*REQUIRED WORK*:
From the data below, copy exactly the lines that lie between the one holding "Given: Expand the 解决方案 navigation menu" and the one holding "Image resolution: width=1512", including both, and nothing more.

=== DATASET EXCERPTS ===

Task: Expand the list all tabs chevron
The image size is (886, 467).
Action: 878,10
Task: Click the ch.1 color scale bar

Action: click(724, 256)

===
=== DATASET EXCERPTS ===

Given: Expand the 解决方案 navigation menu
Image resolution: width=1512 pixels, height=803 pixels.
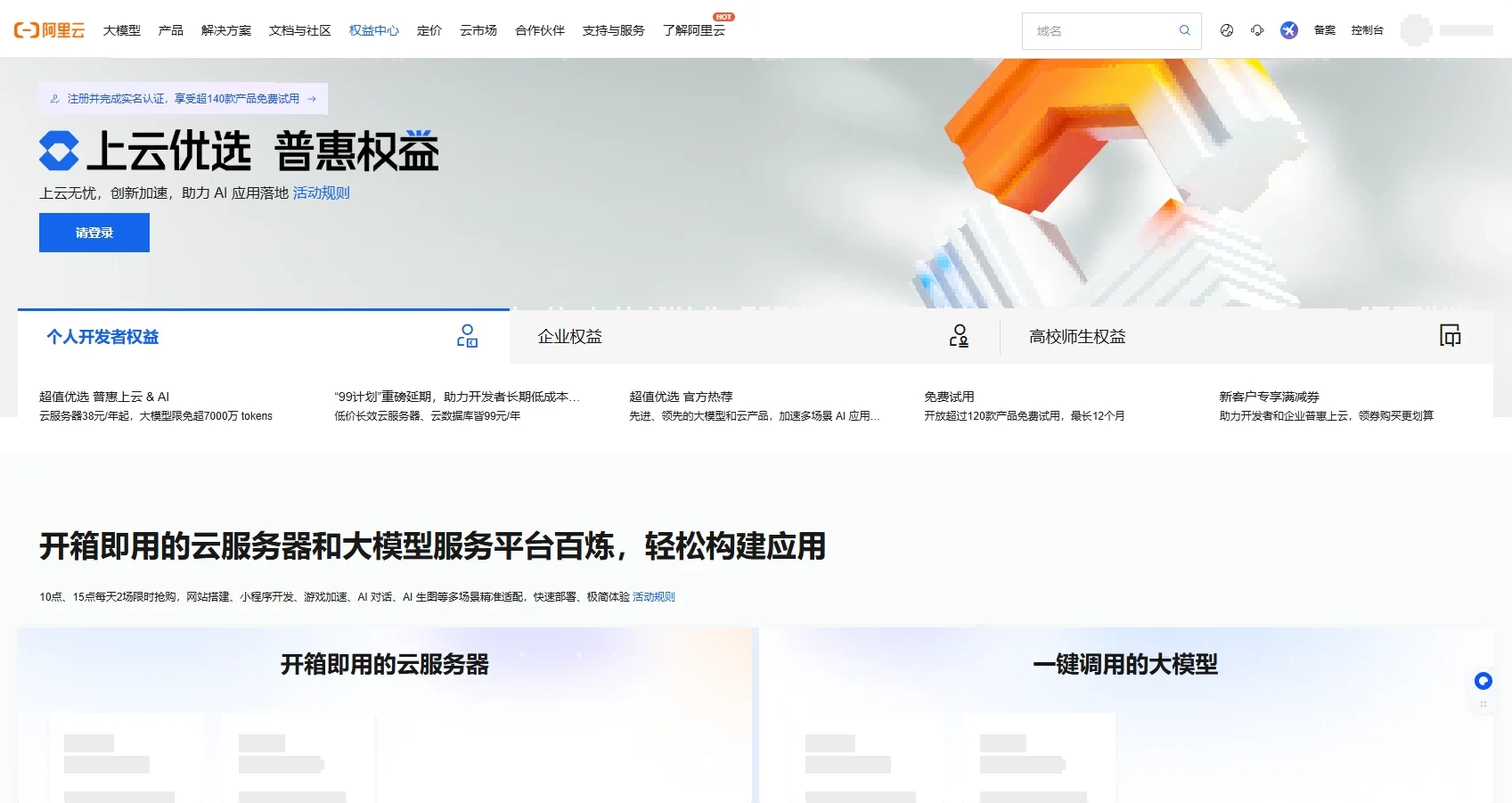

===

*RESPONSE FOR THIS EXERCISE*:
Given: Expand the 解决方案 navigation menu
Image resolution: width=1512 pixels, height=803 pixels.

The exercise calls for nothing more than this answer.